• TCP接收窗口的调整算法(下)


    本文内容:分析TCP接收窗口的调整算法,主要是接收窗口的调整算法和总结。

    内核版本:3.2.12

    作者:zhangskd @ csdn blog

    接收窗口的调整算法

    经过一系列的前奏,我们终于到了最关键的地方。接下来我们可以看到,接收窗口的大小

    主要取决于剩余的接收缓存,以及接收窗口当前阈值。

    决定接收窗口大小的函数tcp_select_window()在tcp_transmit_skb()中调用,也就是说每次我们要发送数据

    包时,都要使用tcp_select_window()来决定通告的接收窗口大小。

    static int tcp_transmit_skb (struct sock *sk, struct sk_buff *skb, int clone_it, 
                                 gfp_t gfp_mask)
    {
        const struct inet_connection_sock *icsk = inet_csk(sk);
        struct inet_sock *inet;
        struct tcp_sock *tp;
        struct tcp_skb_cb *tcb;
        struct tcphdr *th;
        ...
        /* Build TCP header and checksum it,以下是TCP头的赋值*/
        th = tcp_hdr(skb); /* skb->transport_header */
        th->source = inet->inet_sport;
        th->dest = inet->inet_dport;
        th->seq = htonl(tcb->seq);
        th->ack_seq = htonl(tp->rcv_nxt);
        /* 这个语句可以看出C语言的强大*/
        *(((__be16 *) th) + 6) = htons(((tcp_header_size >> 2) << 12) | tcb->tcp_flags);
        
        if (unlikely(tcb->tcp_flags & TCPHDR_SYN)) {
            /* RFC1323: The window in SYN & SYN/ACK segments in never scaled.
             * 从这里我们可以看到,在三次握手阶段,接收窗口并没有按扩大因子缩放。
              */
            th->window = htons(min(tp->rcv_wnd, 65535U));
    
        } else {
            th->window = htons(tcp_select_window(sk)); /* 更新接收窗口的大小*/
        }
        th->check = 0;
        th->urg_ptr = 0;
        ...
    }
    

    来看下tcp_select_window()。

    注意,接收窗口的返回值只有16位,所以如果不使用窗口扩大选项,那么接收窗口的最大值为65535。

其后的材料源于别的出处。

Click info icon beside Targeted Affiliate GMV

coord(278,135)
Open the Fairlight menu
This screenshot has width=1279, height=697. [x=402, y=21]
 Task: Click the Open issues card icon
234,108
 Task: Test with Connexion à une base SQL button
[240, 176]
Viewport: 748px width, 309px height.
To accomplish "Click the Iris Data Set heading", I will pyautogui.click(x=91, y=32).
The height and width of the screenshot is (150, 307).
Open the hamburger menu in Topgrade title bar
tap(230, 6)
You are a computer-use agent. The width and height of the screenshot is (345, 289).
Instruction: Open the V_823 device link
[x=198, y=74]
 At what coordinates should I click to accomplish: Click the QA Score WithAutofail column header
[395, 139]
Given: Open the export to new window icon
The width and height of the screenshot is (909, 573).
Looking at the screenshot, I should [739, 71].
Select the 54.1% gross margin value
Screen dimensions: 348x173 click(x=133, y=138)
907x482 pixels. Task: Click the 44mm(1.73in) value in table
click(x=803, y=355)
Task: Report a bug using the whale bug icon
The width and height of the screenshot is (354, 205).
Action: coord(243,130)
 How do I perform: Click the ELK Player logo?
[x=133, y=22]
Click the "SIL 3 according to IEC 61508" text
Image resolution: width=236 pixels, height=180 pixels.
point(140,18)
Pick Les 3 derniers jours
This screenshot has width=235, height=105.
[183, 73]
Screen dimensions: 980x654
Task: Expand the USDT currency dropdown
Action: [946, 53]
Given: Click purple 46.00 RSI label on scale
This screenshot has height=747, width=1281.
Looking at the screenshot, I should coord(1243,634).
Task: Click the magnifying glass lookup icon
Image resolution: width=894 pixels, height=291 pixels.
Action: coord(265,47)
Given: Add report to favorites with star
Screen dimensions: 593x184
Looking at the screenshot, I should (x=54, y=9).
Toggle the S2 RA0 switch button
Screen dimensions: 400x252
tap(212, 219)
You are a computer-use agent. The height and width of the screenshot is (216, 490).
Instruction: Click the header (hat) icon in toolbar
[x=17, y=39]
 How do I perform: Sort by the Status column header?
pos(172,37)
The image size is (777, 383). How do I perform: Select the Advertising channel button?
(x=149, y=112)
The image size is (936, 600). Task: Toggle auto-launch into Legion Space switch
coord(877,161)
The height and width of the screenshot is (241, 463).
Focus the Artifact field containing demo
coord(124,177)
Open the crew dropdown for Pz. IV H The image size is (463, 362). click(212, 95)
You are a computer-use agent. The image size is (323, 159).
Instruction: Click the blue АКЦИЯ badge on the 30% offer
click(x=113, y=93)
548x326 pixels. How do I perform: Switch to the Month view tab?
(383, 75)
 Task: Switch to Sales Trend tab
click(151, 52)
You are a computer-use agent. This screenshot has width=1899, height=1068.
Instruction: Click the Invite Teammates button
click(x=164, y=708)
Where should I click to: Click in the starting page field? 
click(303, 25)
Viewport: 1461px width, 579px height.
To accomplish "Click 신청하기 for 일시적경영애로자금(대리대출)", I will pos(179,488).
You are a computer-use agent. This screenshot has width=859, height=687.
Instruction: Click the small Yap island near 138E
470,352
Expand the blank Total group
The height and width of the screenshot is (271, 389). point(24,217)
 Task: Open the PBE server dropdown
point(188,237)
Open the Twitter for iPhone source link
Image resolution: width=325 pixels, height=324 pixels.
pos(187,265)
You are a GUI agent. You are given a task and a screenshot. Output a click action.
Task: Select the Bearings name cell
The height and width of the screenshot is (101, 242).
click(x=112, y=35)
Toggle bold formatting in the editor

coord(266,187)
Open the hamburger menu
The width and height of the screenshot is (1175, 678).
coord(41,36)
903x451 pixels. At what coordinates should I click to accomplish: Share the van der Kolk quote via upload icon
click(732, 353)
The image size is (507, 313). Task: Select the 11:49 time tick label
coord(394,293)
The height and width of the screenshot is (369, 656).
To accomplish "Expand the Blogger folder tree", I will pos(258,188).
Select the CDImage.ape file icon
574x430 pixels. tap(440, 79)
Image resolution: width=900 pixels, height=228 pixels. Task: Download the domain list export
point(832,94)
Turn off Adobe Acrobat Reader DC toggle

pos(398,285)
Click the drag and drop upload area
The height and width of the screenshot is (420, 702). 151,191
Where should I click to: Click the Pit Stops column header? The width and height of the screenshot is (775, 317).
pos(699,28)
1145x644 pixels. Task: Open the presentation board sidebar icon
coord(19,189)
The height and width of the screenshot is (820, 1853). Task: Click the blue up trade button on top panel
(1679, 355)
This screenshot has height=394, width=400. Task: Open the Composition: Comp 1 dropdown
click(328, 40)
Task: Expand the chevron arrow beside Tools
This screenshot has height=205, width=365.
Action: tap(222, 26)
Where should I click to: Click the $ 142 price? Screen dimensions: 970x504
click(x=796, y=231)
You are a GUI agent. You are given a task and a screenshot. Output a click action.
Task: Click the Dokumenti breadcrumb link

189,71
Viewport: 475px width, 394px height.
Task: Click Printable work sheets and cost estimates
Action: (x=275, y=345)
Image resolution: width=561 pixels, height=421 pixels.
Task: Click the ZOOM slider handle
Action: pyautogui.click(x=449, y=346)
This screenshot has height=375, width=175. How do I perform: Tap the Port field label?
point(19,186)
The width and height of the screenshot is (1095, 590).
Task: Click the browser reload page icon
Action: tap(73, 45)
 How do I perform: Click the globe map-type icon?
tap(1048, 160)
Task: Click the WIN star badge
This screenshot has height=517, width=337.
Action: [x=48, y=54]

    static u16 tcp_select_window(struct sock *sk)
    {
        struct tcp_sock *tp = tcp_sk(sk);
    
        u32 cur_win = tcp_receive_window(tp); /* 当前接收窗口的剩余大小*/
        u32 new_win = __tcp_select_window(sk); /*根据剩余的接收缓存,计算新的接收窗口的大小 */
    
        /* Never shrink the offered window,不允许缩小已分配的接收窗口*/
        if (new_win < cur_win) {
            /* Danger Will Robinson!
             * Don't update rcv_wup/rcv_wnd here or else
             * we will not be able to advertise a zero window in time. --DaveM
             * Relax Will Robinson.
             */
            new_win = ALIGN(cur_win, 1 << tp->rx_opt.rcv_wscale);
        }
    
        /* 更新接收窗口大小。个人觉得这句代码应该后移,因为此时接收窗口的大小还未最终确定!*/
        tp->rcv_wnd = new_win;
        tp->rcv_wup = tp->rcv_nxt; /* 更新接收窗口的左边界,把未确认的数据累积确认*/
     
        /* 确保接收窗口大小不超过规定的最大值。
          * Make sure we do not exceed the maximum possible scaled window.
         */
        if (! tp->rx_opt.rcv_wscale && sysctl_tcp_workaround_signed_windows)
            /* 不能超过32767,因为一些奇葩协议采用有符号的接收窗口大小*/
            new_win = min(new_win, MAX_TCP_WINDOW); 
    
        else
            new_win = min(new_win, (65535U << tp->rx_opt.rcv_wscale));
     
        /* RFC1323 scaling applied. 按比例因子缩小接收窗口,这样最多能表示30位*/
        new_win >>= tp->rx_opt.rcv_wscale;
     
        /* If we advertise zero window, disable fast path. */
        if (new_win == 0)
            tp->pred_flags = 0;
     
        return new_win; /* 返回最终的接收窗口大小*/
    }

    每次发送一个TCP数据段,都要构建TCP首部,这时会调用tcp_select_window选择接收窗口大小。

    窗口大小选择的基本算法:

    1. 计算当前接收窗口的剩余大小cur_win。

    2. 计算新的接收窗口大小new_win,这个值为剩余接收缓存的3/4,且不能超过rcv_ssthresh。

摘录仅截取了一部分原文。